EXERCISE INSTRUCTIONS:
Copy every line of the listing below verbatim, changing no character.

DATASET EXTRACT:
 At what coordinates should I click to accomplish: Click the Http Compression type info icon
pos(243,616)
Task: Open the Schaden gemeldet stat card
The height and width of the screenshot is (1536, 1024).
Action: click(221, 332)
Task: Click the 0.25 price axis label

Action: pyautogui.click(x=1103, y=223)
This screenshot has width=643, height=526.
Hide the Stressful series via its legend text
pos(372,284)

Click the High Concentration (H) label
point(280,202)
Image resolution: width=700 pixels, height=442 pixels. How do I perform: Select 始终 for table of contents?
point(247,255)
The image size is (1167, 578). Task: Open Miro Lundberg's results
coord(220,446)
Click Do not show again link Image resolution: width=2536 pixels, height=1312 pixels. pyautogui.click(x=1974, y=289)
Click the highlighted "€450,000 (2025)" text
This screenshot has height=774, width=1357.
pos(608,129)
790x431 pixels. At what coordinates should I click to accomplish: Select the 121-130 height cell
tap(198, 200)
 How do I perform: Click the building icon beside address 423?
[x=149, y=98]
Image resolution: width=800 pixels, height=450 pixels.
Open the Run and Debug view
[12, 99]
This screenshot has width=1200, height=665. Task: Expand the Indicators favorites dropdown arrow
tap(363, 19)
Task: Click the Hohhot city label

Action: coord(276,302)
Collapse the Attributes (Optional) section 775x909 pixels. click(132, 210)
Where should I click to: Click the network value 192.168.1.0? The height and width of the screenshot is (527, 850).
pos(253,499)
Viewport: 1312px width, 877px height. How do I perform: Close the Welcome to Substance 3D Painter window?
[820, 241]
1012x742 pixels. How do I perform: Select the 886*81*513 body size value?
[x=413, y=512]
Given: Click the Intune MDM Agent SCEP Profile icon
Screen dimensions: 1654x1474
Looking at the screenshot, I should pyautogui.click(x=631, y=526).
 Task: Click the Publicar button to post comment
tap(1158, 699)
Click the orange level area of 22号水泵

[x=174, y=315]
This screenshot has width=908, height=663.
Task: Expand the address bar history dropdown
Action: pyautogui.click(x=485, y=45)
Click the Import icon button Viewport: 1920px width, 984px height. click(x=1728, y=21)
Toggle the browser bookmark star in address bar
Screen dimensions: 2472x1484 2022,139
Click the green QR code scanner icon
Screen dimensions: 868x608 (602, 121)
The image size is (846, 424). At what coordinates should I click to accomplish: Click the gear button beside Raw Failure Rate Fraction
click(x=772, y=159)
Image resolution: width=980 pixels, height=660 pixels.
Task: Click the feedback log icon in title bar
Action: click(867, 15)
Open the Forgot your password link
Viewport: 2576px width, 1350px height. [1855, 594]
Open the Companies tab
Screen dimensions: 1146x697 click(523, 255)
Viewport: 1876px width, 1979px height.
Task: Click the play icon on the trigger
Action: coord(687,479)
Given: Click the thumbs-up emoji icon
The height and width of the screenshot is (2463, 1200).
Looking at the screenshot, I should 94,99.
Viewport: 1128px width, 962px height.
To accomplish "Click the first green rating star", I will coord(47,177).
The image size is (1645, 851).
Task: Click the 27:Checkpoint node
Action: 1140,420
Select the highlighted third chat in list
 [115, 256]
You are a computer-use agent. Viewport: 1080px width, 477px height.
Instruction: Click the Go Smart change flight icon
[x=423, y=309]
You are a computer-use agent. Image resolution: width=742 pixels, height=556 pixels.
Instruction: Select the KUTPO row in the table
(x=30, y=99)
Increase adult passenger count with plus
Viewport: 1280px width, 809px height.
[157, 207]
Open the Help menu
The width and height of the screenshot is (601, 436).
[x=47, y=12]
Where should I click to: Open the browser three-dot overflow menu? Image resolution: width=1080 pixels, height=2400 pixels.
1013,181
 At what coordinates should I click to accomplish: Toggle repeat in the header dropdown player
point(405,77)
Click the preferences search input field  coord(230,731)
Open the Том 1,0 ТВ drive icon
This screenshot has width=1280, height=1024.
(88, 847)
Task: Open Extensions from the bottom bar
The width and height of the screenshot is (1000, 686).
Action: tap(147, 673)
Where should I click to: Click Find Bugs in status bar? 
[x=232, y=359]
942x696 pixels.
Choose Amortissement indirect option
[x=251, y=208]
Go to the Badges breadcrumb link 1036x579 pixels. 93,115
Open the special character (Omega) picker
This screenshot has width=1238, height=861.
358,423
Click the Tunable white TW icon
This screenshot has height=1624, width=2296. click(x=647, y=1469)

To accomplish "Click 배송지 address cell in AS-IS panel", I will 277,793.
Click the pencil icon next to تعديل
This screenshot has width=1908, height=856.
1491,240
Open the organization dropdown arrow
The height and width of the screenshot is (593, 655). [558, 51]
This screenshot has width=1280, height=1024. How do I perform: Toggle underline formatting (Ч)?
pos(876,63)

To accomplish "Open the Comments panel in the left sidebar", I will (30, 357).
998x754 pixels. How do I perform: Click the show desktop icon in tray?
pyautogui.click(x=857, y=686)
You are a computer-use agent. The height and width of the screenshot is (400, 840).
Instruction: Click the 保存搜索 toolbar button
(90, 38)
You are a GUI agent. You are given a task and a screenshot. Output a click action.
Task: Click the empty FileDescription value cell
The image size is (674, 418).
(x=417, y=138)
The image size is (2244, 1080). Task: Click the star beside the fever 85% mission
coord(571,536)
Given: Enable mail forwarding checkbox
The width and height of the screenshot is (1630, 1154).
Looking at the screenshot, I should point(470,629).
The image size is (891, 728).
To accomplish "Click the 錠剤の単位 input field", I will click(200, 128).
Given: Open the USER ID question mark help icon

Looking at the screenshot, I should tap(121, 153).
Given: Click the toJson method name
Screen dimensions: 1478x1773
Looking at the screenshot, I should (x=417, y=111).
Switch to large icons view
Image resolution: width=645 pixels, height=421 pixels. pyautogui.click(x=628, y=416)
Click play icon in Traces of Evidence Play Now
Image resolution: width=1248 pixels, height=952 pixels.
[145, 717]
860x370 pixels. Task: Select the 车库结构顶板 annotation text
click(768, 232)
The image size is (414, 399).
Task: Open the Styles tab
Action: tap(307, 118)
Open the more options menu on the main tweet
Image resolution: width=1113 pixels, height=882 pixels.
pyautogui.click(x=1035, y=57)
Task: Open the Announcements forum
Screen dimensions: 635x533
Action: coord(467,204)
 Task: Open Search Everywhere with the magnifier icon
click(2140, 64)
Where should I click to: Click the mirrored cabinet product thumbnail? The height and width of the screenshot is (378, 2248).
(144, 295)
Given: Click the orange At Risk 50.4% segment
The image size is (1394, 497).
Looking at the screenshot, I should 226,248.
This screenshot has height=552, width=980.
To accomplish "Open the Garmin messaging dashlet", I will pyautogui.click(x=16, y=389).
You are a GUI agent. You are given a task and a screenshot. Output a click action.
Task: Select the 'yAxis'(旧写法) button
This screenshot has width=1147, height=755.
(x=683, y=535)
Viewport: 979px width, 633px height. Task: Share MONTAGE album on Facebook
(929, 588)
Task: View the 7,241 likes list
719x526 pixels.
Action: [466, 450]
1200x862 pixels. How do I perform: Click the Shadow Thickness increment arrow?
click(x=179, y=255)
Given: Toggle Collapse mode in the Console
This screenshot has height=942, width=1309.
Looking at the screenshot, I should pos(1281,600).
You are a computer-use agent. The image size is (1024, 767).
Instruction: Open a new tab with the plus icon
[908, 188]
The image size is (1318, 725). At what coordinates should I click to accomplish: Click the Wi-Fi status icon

WRITTEN ANSWER:
 At what coordinates should I click to accomplish: Click the Http Compression type info icon
pos(243,616)
Task: Open the Schaden gemeldet stat card
The height and width of the screenshot is (1536, 1024).
Action: click(221, 332)
Task: Click the 0.25 price axis label

Action: pyautogui.click(x=1103, y=223)
This screenshot has width=643, height=526.
Hide the Stressful series via its legend text
pos(372,284)

Click the High Concentration (H) label
point(280,202)
Image resolution: width=700 pixels, height=442 pixels. How do I perform: Select 始终 for table of contents?
point(247,255)
The image size is (1167, 578). Task: Open Miro Lundberg's results
coord(220,446)
Click Do not show again link Image resolution: width=2536 pixels, height=1312 pixels. pyautogui.click(x=1974, y=289)
Click the highlighted "€450,000 (2025)" text
This screenshot has height=774, width=1357.
pos(608,129)
790x431 pixels. At what coordinates should I click to accomplish: Select the 121-130 height cell
tap(198, 200)
 How do I perform: Click the building icon beside address 423?
[x=149, y=98]
Image resolution: width=800 pixels, height=450 pixels.
Open the Run and Debug view
[12, 99]
This screenshot has width=1200, height=665. Task: Expand the Indicators favorites dropdown arrow
tap(363, 19)
Task: Click the Hohhot city label

Action: coord(276,302)
Collapse the Attributes (Optional) section 775x909 pixels. click(132, 210)
Where should I click to: Click the network value 192.168.1.0? The height and width of the screenshot is (527, 850).
pos(253,499)
Viewport: 1312px width, 877px height. How do I perform: Close the Welcome to Substance 3D Painter window?
[820, 241]
1012x742 pixels. How do I perform: Select the 886*81*513 body size value?
[x=413, y=512]
Given: Click the Intune MDM Agent SCEP Profile icon
Screen dimensions: 1654x1474
Looking at the screenshot, I should pyautogui.click(x=631, y=526).
 Task: Click the Publicar button to post comment
tap(1158, 699)
Click the orange level area of 22号水泵

[x=174, y=315]
This screenshot has width=908, height=663.
Task: Expand the address bar history dropdown
Action: pyautogui.click(x=485, y=45)
Click the Import icon button Viewport: 1920px width, 984px height. click(x=1728, y=21)
Toggle the browser bookmark star in address bar
Screen dimensions: 2472x1484 2022,139
Click the green QR code scanner icon
Screen dimensions: 868x608 (602, 121)
The image size is (846, 424). At what coordinates should I click to accomplish: Click the gear button beside Raw Failure Rate Fraction
click(x=772, y=159)
Image resolution: width=980 pixels, height=660 pixels.
Task: Click the feedback log icon in title bar
Action: click(867, 15)
Open the Forgot your password link
Viewport: 2576px width, 1350px height. [1855, 594]
Open the Companies tab
Screen dimensions: 1146x697 click(523, 255)
Viewport: 1876px width, 1979px height.
Task: Click the play icon on the trigger
Action: coord(687,479)
Given: Click the thumbs-up emoji icon
The height and width of the screenshot is (2463, 1200).
Looking at the screenshot, I should 94,99.
Viewport: 1128px width, 962px height.
To accomplish "Click the first green rating star", I will coord(47,177).
The image size is (1645, 851).
Task: Click the 27:Checkpoint node
Action: 1140,420
Select the highlighted third chat in list
 [115, 256]
You are a computer-use agent. Viewport: 1080px width, 477px height.
Instruction: Click the Go Smart change flight icon
[x=423, y=309]
You are a computer-use agent. Image resolution: width=742 pixels, height=556 pixels.
Instruction: Select the KUTPO row in the table
(x=30, y=99)
Increase adult passenger count with plus
Viewport: 1280px width, 809px height.
[157, 207]
Open the Help menu
The width and height of the screenshot is (601, 436).
[x=47, y=12]
Where should I click to: Open the browser three-dot overflow menu? Image resolution: width=1080 pixels, height=2400 pixels.
1013,181
 At what coordinates should I click to accomplish: Toggle repeat in the header dropdown player
point(405,77)
Click the preferences search input field  coord(230,731)
Open the Том 1,0 ТВ drive icon
This screenshot has width=1280, height=1024.
(88, 847)
Task: Open Extensions from the bottom bar
The width and height of the screenshot is (1000, 686).
Action: tap(147, 673)
Where should I click to: Click Find Bugs in status bar? 
[x=232, y=359]
942x696 pixels.
Choose Amortissement indirect option
[x=251, y=208]
Go to the Badges breadcrumb link 1036x579 pixels. 93,115
Open the special character (Omega) picker
This screenshot has width=1238, height=861.
358,423
Click the Tunable white TW icon
This screenshot has height=1624, width=2296. click(x=647, y=1469)

To accomplish "Click 배송지 address cell in AS-IS panel", I will 277,793.
Click the pencil icon next to تعديل
This screenshot has width=1908, height=856.
1491,240
Open the organization dropdown arrow
The height and width of the screenshot is (593, 655). [558, 51]
This screenshot has width=1280, height=1024. How do I perform: Toggle underline formatting (Ч)?
pos(876,63)

To accomplish "Open the Comments panel in the left sidebar", I will (30, 357).
998x754 pixels. How do I perform: Click the show desktop icon in tray?
pyautogui.click(x=857, y=686)
You are a computer-use agent. The height and width of the screenshot is (400, 840).
Instruction: Click the 保存搜索 toolbar button
(90, 38)
You are a GUI agent. You are given a task and a screenshot. Output a click action.
Task: Click the empty FileDescription value cell
The image size is (674, 418).
(x=417, y=138)
The image size is (2244, 1080). Task: Click the star beside the fever 85% mission
coord(571,536)
Given: Enable mail forwarding checkbox
The width and height of the screenshot is (1630, 1154).
Looking at the screenshot, I should point(470,629).
The image size is (891, 728).
To accomplish "Click the 錠剤の単位 input field", I will click(200, 128).
Given: Open the USER ID question mark help icon

Looking at the screenshot, I should tap(121, 153).
Given: Click the toJson method name
Screen dimensions: 1478x1773
Looking at the screenshot, I should (x=417, y=111).
Switch to large icons view
Image resolution: width=645 pixels, height=421 pixels. pyautogui.click(x=628, y=416)
Click play icon in Traces of Evidence Play Now
Image resolution: width=1248 pixels, height=952 pixels.
[145, 717]
860x370 pixels. Task: Select the 车库结构顶板 annotation text
click(768, 232)
The image size is (414, 399).
Task: Open the Styles tab
Action: tap(307, 118)
Open the more options menu on the main tweet
Image resolution: width=1113 pixels, height=882 pixels.
pyautogui.click(x=1035, y=57)
Task: Open the Announcements forum
Screen dimensions: 635x533
Action: coord(467,204)
 Task: Open Search Everywhere with the magnifier icon
click(2140, 64)
Where should I click to: Click the mirrored cabinet product thumbnail? The height and width of the screenshot is (378, 2248).
(144, 295)
Given: Click the orange At Risk 50.4% segment
The image size is (1394, 497).
Looking at the screenshot, I should 226,248.
This screenshot has height=552, width=980.
To accomplish "Open the Garmin messaging dashlet", I will pyautogui.click(x=16, y=389).
You are a GUI agent. You are given a task and a screenshot. Output a click action.
Task: Select the 'yAxis'(旧写法) button
This screenshot has width=1147, height=755.
(x=683, y=535)
Viewport: 979px width, 633px height. Task: Share MONTAGE album on Facebook
(929, 588)
Task: View the 7,241 likes list
719x526 pixels.
Action: [466, 450]
1200x862 pixels. How do I perform: Click the Shadow Thickness increment arrow?
click(x=179, y=255)
Given: Toggle Collapse mode in the Console
This screenshot has height=942, width=1309.
Looking at the screenshot, I should pos(1281,600).
You are a computer-use agent. The image size is (1024, 767).
Instruction: Open a new tab with the plus icon
[908, 188]
The image size is (1318, 725). At what coordinates should I click to accomplish: Click the Wi-Fi status icon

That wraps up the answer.